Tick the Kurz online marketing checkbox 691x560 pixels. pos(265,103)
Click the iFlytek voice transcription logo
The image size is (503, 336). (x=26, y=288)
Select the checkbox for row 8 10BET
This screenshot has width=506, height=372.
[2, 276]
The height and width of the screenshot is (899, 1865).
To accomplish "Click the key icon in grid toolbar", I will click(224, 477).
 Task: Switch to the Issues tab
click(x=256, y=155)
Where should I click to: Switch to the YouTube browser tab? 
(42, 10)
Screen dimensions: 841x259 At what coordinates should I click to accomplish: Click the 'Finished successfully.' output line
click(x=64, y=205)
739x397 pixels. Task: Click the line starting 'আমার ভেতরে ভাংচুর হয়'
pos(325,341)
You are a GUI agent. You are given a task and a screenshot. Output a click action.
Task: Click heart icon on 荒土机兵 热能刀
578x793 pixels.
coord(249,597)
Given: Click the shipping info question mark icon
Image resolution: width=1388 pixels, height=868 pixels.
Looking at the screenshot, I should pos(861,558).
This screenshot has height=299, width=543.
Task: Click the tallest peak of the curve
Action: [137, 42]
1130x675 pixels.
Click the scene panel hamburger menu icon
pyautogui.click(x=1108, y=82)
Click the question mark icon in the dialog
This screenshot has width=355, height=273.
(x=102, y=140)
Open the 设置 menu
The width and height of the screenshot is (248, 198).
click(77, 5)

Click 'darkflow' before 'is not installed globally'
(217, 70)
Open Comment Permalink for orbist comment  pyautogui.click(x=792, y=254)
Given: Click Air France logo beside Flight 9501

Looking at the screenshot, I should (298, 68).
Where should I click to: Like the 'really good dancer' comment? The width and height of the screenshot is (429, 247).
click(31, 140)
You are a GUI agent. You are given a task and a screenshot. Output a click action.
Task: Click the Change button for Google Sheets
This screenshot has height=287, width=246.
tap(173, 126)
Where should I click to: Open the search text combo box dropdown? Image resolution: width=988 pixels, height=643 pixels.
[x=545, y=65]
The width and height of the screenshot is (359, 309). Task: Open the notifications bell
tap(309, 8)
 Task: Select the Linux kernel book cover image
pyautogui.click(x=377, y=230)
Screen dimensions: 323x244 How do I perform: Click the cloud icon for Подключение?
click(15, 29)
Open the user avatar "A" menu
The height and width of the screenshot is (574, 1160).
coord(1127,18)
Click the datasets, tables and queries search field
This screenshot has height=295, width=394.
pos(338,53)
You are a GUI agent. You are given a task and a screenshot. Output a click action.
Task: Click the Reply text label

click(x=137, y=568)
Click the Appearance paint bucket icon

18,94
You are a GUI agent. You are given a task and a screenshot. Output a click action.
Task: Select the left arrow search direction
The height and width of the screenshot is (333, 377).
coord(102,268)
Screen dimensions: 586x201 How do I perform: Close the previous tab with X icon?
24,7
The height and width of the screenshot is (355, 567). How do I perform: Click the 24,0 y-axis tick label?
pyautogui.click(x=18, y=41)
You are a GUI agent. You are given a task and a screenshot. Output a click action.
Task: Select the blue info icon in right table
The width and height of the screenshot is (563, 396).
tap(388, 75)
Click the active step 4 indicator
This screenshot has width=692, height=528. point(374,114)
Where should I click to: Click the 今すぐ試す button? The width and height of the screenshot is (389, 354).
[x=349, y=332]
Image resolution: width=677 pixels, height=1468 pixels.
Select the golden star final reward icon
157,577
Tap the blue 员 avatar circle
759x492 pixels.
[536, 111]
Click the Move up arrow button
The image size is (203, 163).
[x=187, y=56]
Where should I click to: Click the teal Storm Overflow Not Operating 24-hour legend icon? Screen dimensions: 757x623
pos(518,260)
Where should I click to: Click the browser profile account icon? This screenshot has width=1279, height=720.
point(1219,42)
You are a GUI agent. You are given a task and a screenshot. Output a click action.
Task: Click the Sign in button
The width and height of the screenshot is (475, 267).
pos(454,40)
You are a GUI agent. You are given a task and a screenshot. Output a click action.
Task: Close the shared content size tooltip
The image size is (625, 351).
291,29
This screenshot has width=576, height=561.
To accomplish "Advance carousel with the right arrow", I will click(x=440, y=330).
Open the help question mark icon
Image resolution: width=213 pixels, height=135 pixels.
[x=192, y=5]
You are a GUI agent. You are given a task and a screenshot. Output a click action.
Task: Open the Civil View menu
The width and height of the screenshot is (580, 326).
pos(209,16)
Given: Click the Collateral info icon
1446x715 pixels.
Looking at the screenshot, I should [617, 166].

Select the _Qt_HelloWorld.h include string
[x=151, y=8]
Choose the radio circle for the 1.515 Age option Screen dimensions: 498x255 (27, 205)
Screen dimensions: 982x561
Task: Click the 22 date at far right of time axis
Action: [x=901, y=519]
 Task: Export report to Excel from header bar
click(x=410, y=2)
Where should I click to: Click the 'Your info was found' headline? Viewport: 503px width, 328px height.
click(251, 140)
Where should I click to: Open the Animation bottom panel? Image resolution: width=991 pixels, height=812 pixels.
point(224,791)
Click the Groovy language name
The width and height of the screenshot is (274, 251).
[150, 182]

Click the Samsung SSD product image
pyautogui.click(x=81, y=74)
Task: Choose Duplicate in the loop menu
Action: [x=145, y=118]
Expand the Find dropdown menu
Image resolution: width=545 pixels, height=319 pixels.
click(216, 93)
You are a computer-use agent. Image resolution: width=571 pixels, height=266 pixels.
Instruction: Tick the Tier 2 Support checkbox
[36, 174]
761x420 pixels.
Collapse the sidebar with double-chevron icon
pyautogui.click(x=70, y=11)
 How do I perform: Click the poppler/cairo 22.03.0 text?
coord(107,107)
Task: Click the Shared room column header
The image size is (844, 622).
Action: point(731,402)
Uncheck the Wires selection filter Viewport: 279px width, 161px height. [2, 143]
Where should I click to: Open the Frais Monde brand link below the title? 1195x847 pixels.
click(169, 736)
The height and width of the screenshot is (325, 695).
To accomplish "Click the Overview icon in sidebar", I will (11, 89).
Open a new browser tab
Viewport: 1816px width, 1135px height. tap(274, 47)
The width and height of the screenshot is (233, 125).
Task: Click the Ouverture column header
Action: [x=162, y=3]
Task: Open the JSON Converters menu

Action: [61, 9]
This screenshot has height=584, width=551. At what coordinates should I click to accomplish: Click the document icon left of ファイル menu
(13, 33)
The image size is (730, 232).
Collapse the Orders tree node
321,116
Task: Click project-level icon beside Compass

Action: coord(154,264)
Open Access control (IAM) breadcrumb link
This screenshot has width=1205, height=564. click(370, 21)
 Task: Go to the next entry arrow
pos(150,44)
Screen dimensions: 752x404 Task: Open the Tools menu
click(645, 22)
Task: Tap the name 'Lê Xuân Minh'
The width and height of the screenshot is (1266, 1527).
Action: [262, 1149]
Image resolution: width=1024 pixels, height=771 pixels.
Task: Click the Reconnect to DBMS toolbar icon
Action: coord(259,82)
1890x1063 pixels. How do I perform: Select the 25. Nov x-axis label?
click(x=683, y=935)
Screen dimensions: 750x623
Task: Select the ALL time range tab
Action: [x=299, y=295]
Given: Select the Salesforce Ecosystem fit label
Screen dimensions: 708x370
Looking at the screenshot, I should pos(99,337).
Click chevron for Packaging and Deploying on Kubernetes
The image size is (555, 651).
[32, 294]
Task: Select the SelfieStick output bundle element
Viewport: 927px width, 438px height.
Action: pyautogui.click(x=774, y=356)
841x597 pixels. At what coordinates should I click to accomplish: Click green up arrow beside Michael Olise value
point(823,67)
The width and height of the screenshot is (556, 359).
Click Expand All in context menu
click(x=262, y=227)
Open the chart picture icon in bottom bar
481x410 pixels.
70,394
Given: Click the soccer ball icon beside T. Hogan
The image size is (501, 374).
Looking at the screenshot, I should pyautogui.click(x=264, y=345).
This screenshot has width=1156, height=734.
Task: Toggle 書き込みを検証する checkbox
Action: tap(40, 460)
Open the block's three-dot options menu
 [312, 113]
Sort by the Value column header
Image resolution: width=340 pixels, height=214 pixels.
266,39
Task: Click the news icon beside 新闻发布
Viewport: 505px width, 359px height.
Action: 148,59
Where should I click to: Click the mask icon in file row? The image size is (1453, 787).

+ + + + +

For this exercise, output exactly the lines above from the line with "The width and height of the screenshot is (274, 251)." to the line with "You are a computer-use", counting both, and leave out the rest.

The width and height of the screenshot is (274, 251).
[150, 182]

Click the Samsung SSD product image
pyautogui.click(x=81, y=74)
Task: Choose Duplicate in the loop menu
Action: [x=145, y=118]
Expand the Find dropdown menu
Image resolution: width=545 pixels, height=319 pixels.
click(216, 93)
You are a computer-use agent. Image resolution: width=571 pixels, height=266 pixels.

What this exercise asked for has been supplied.